Supreme Court Justice Antonin Scalia took the stage at Southern Methodist University Monday night and argued the Constitution is “not a living document” and is “dead, dead, dead.”

Justice Scalia discussed how children would visit the Supreme Court and refer to the Constitution as a “living document” but that the Constitution is, in fact, “dead.” A staunch conservative and “textualist,” Scalia believes the law must be taken literally and that the original meaning of the Constitution is the best way to interpret it.

Regardless of whether one believes that a constitution is a “dead” document or “living organic law”, it is axiomatic that its interpretation must begin with the exact language of the constitution focused by the historical context in which it was written.

Unfortunately, for us in the State of Washington judges appear not inclined to consider constitutional language or historical context when construing the nature and extent of judicial responsibilities.

Here is a decision by Judge Trickey of Division 1 of the Washington Court of Appeals (who ran unopposed for reelection in 2014, see my January 19, 2015 blog). This decision illustrates Washington courts failure to meaningfully address the constitutional issues which come before them.

In this opinion the Court acknowledges the Constitution gives superior courts original jurisdiction over all cases involving title and possession of real estate. But then goes on to state that this does not matter because the nonjudicial foreclosures are based on a contractual “power of sale” clause. A “power of sale” is a provision in a  mortgage which allows lenders to take both title and possession of land upon the borrower’s default.

But Judge Trickey’s analysis is more than a little bit shallow because the Washington Territory had always prohibited enforcement of power of sale clauses right up until the time the Constitution was enacted in 1889. Our founders then enacted this prohibition as part of Washington’s Constitution to make sure the legislature could not allow Washingtonians to be subjected to such clauses in the future.
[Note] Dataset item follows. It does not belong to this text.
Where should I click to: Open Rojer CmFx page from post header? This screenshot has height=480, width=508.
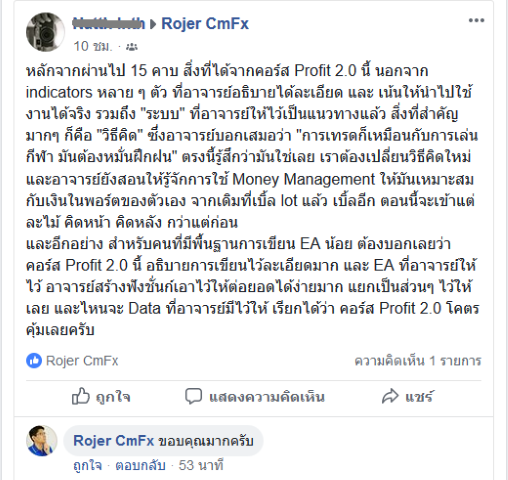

Article II, section 28, subsection 9 of Washington’s constitution states: “The legislature is prohibited from enacting any private or special laws in the following cases: … (9)  From giving effect to invalid deeds, wills or other instruments.”

The most notorious invalid deeds at the time this provision of Washington’s Constitution was written were deeds of trust which contained a power of sale clause. This provision was included in the Constitution specifically to prevent such clauses from being enacted by the legislature.

The framers of Washington’s Constitution, almost a third of which were lawyers, intentionally gave superior courts both the authority and responsibility to resolve disputes about the title and possession of land judicially. Indeed, our founders could not have been any clearer that all foreclosures in Washington were subject to the original jurisdiction of the Superior Courts and needed to be resolved by judges.

The first sentence of Art. IV, section 6 as passed in 1889 stated: The superior court shall have original jurisdiction in all cases in equity and in all cases at law which involve the title or possession of real property,…”

Check it out yourself. Here’s the Court’s opinion. Here’s our motion to reconsider.  See what you think. I do not believe it takes a lawyer to figure that our framers did not intend that people could have their homes taken from them without having access to the the original jurisdiction of the superior court.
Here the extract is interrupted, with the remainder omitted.